Agentic Search Over Vector Embeddings NEW
Problem
Vector embeddings for code search require:
- Continuous re-indexing as code changes
- Handling local uncommitted changes
- Additional security surface area for enterprise deployments
- Infrastructure overhead (embedding models, vector databases)
- Stale indices when developers work on multiple branches
Traditional RAG approaches add complexity that may not be necessary with modern capable LLMs.
Solution
Replace vector search with agentic search using bash, grep, file traversal, and other command-line tools.

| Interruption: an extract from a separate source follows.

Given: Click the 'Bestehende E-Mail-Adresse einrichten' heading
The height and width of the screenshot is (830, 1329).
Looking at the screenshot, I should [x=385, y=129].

Modern LLMs are skilled enough at using search tools iteratively to achieve comparable accuracy without the maintenance burden of vector indices.
Key approach:
- Tool-based search: Provide grep, ripgrep, find, ls, and other search utilities
- Iterative refinement: Let the agent search multiple times, narrowing results
- No pre-indexing: Search happens on-demand against current file state
- Optional MCP integration: If teams want semantic search, expose it via MCP tool
# Instead of:
vector_db.index(codebase) # requires continuous updates
results = vector_db.query(embedding(query))
# Use:
agent.call_tool("grep", pattern="function.*authenticate")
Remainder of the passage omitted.